Word and element pointing entries:
--- START ---

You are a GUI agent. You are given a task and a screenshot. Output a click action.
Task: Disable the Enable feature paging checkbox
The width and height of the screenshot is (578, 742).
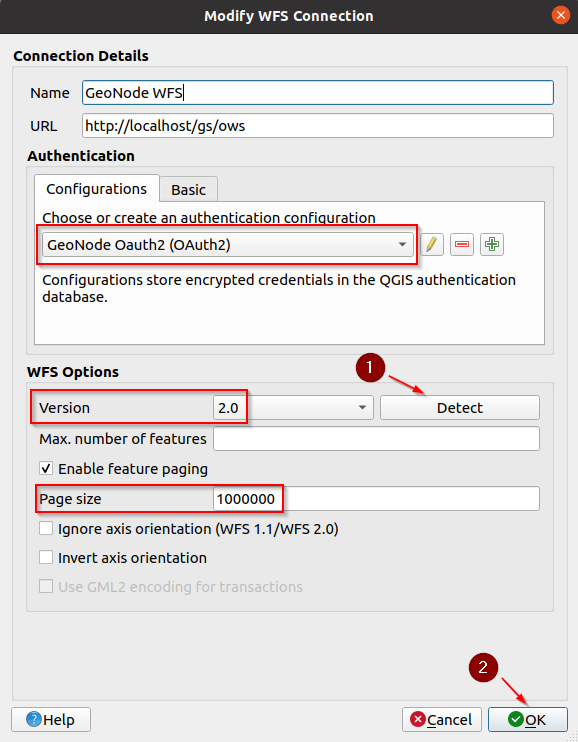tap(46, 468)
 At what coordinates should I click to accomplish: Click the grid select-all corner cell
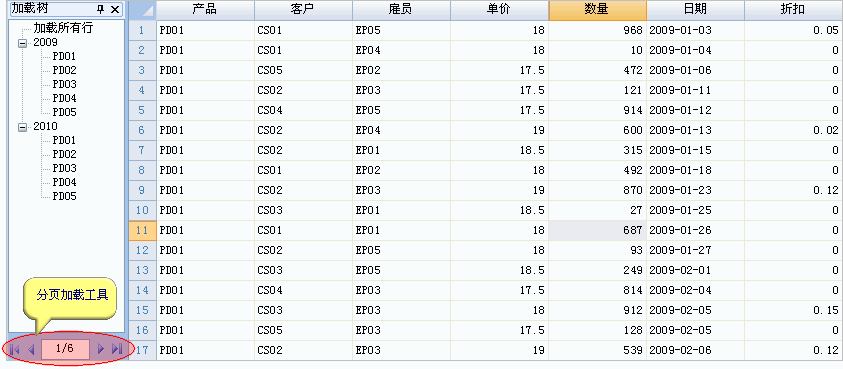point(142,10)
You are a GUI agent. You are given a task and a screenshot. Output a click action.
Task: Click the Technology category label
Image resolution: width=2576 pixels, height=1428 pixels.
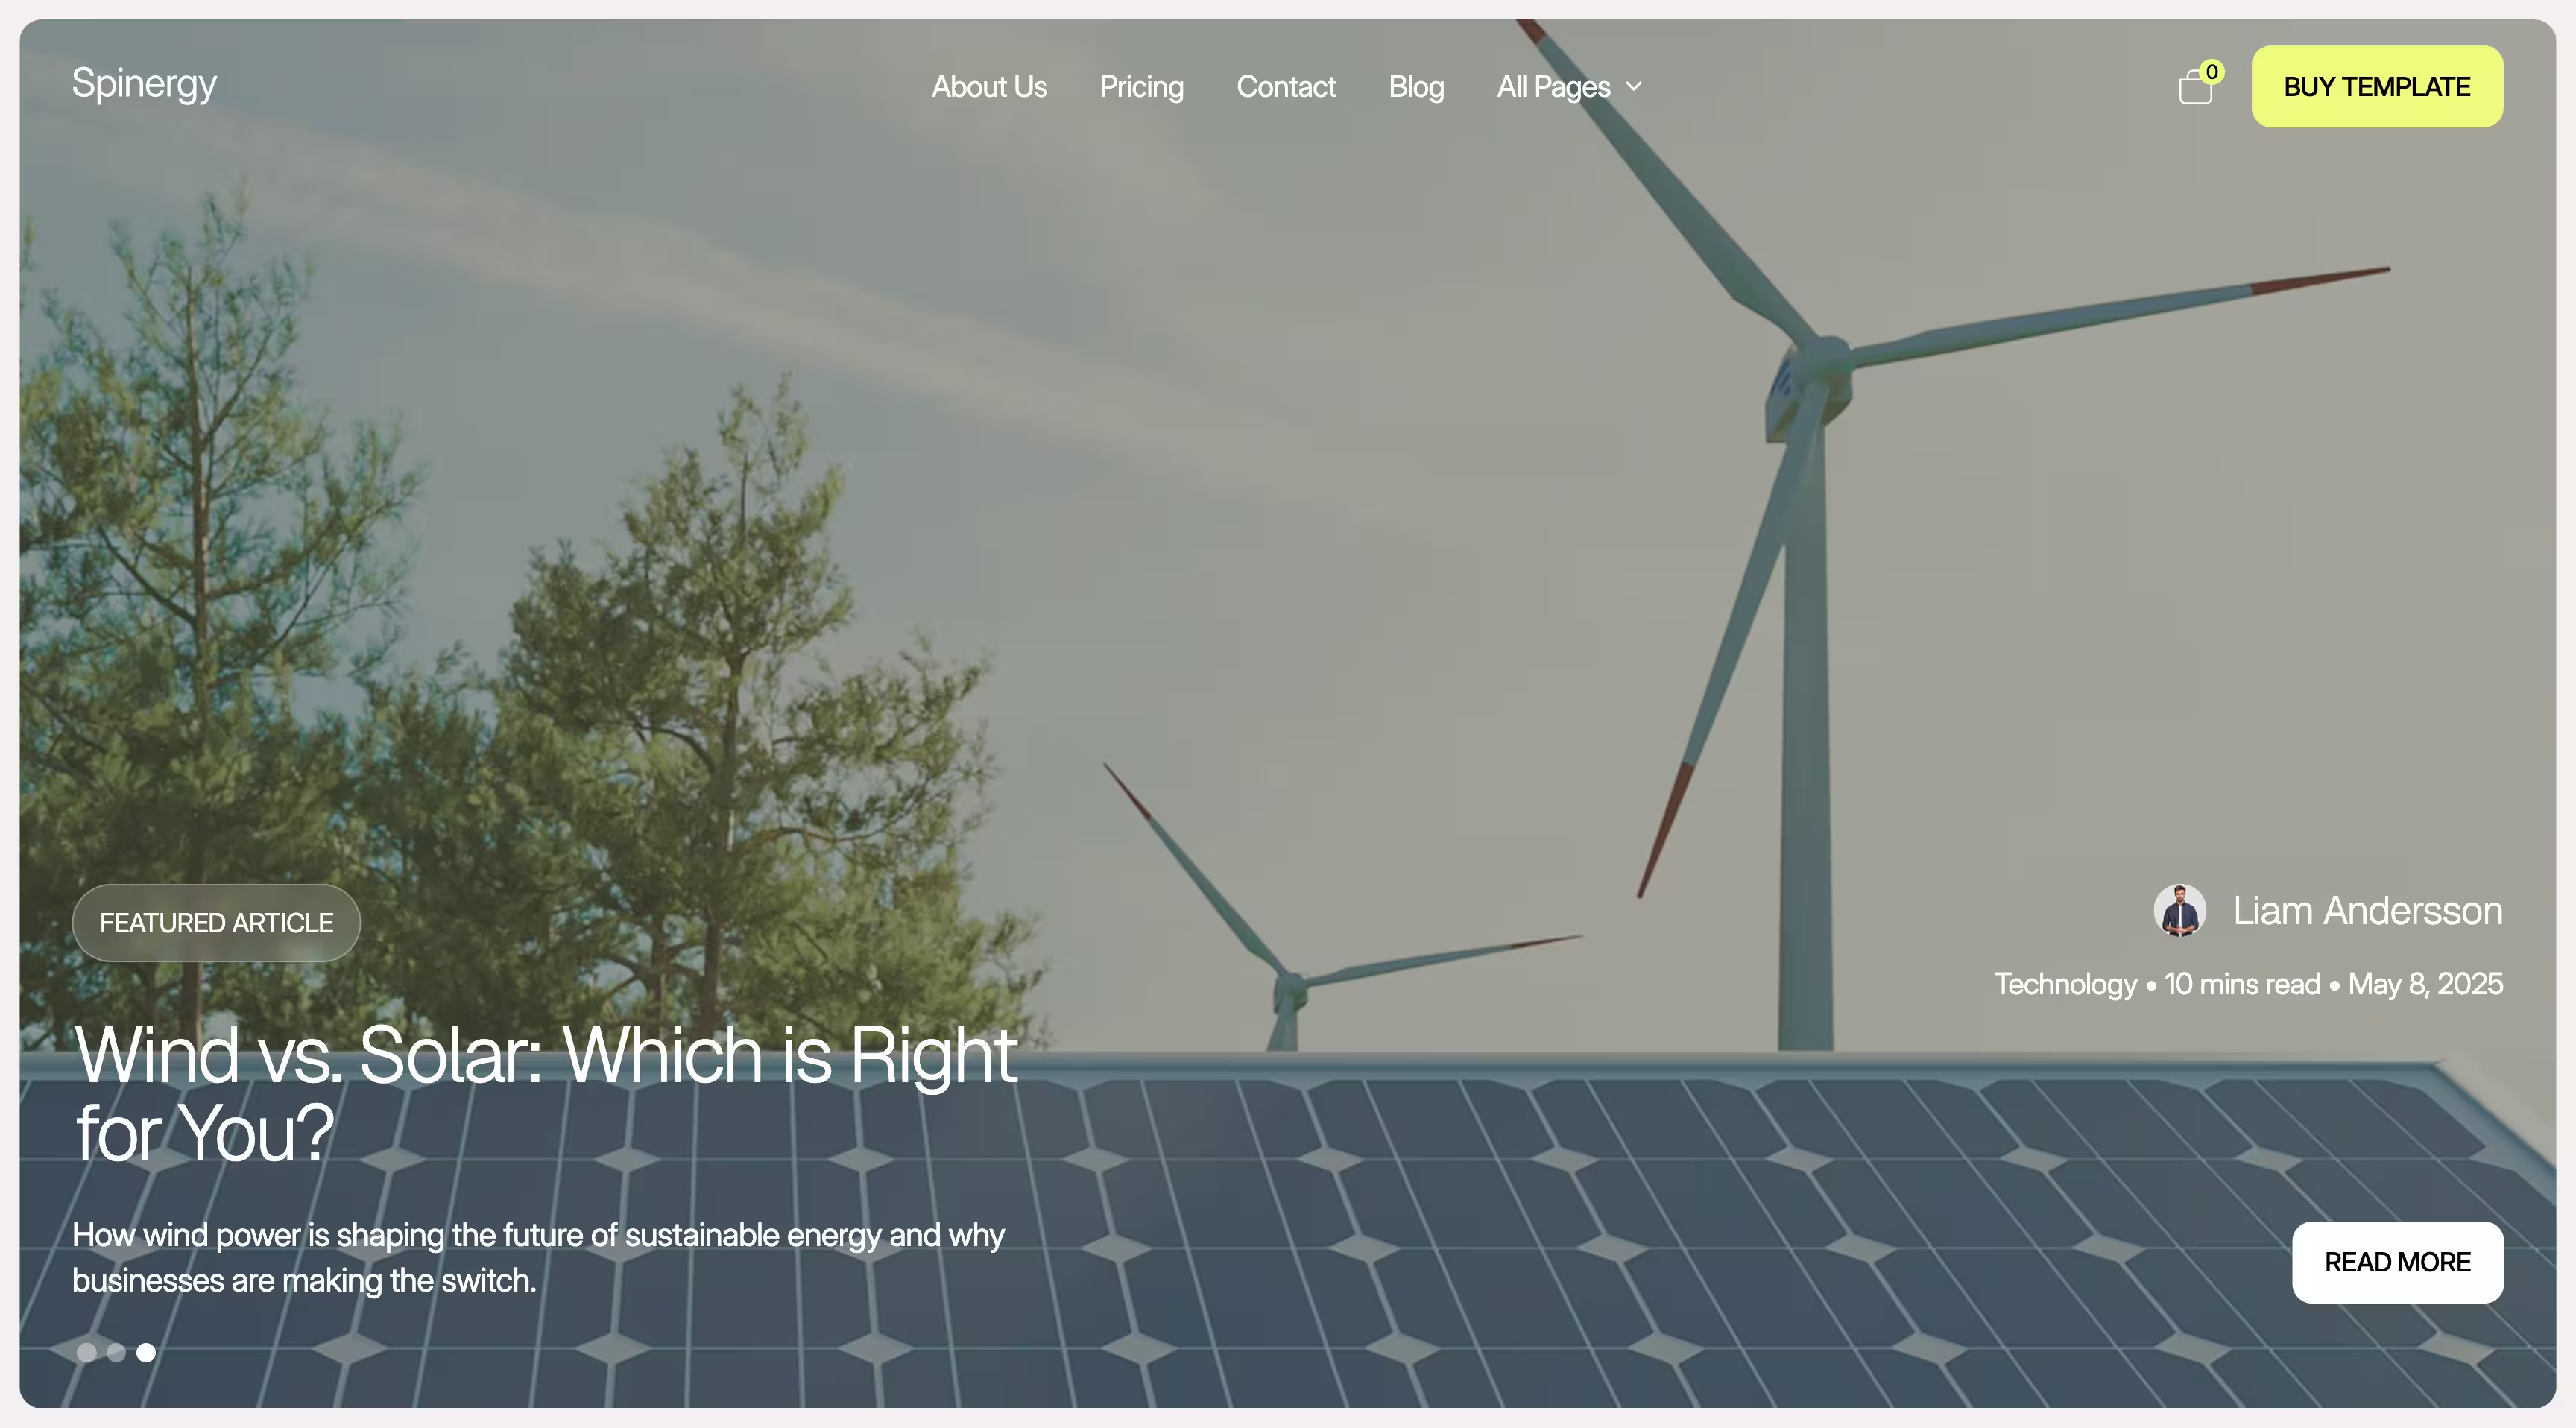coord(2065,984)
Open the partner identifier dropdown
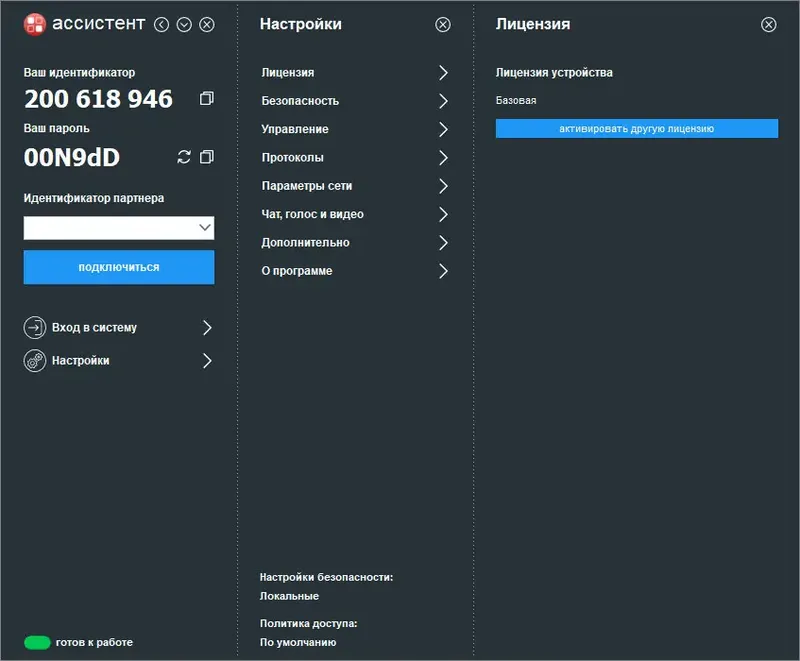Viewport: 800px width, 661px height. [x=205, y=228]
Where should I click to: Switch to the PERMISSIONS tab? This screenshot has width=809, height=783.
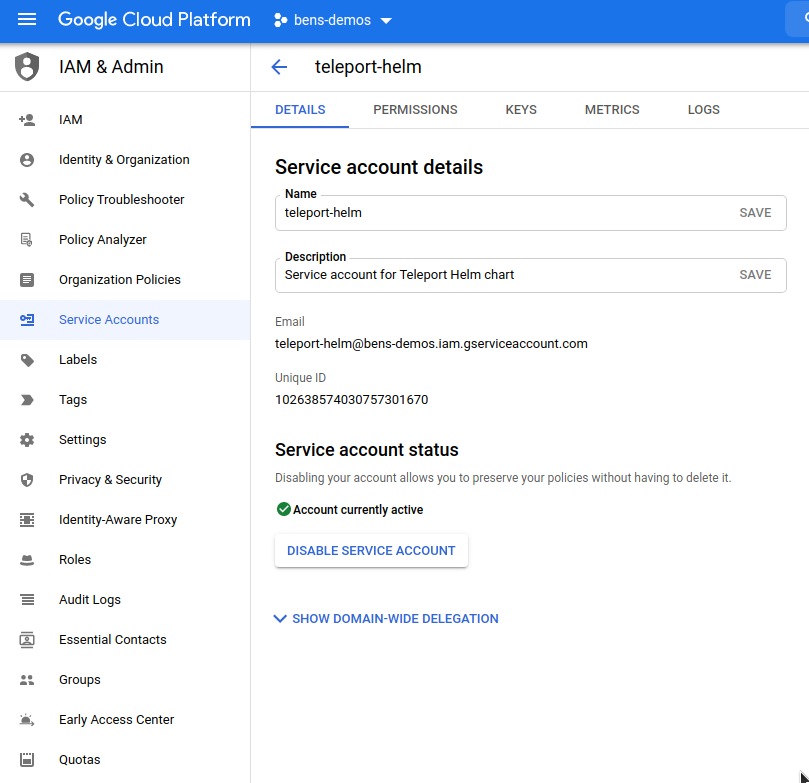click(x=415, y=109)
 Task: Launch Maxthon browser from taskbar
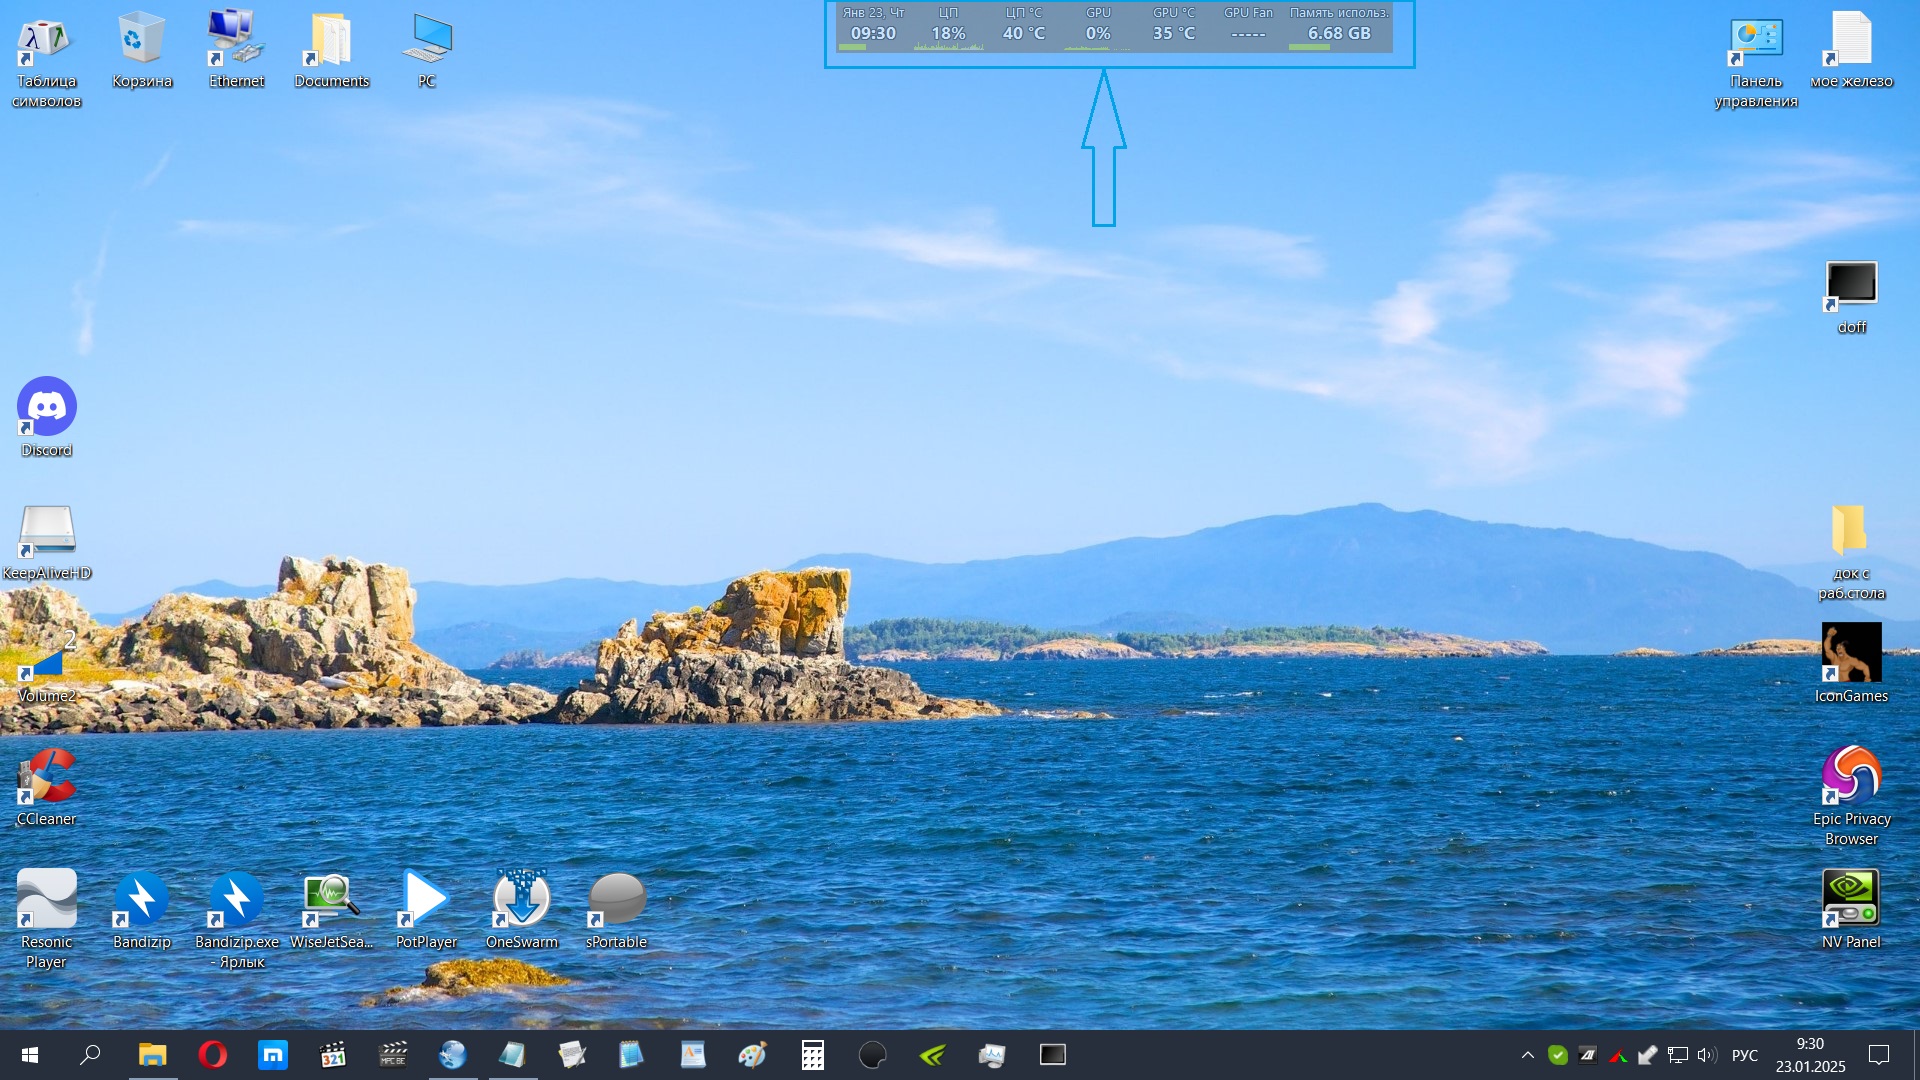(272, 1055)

--- END ---

◆ What the task requires ◆
Could you copy every line of the material above word for word, leaving out the pictures?

◆ Full output ◆
You are a GUI agent. You are given a task and a screenshot. Output a click action.
Task: Disable the Enable feature paging checkbox
The width and height of the screenshot is (578, 742).
tap(46, 468)
 At what coordinates should I click to accomplish: Click the grid select-all corner cell
point(142,10)
You are a GUI agent. You are given a task and a screenshot. Output a click action.
Task: Click the Technology category label
Image resolution: width=2576 pixels, height=1428 pixels.
coord(2065,984)
Open the partner identifier dropdown
Viewport: 800px width, 661px height. [x=205, y=228]
Where should I click to: Switch to the PERMISSIONS tab? This screenshot has width=809, height=783.
click(x=415, y=109)
 Task: Launch Maxthon browser from taskbar
(272, 1055)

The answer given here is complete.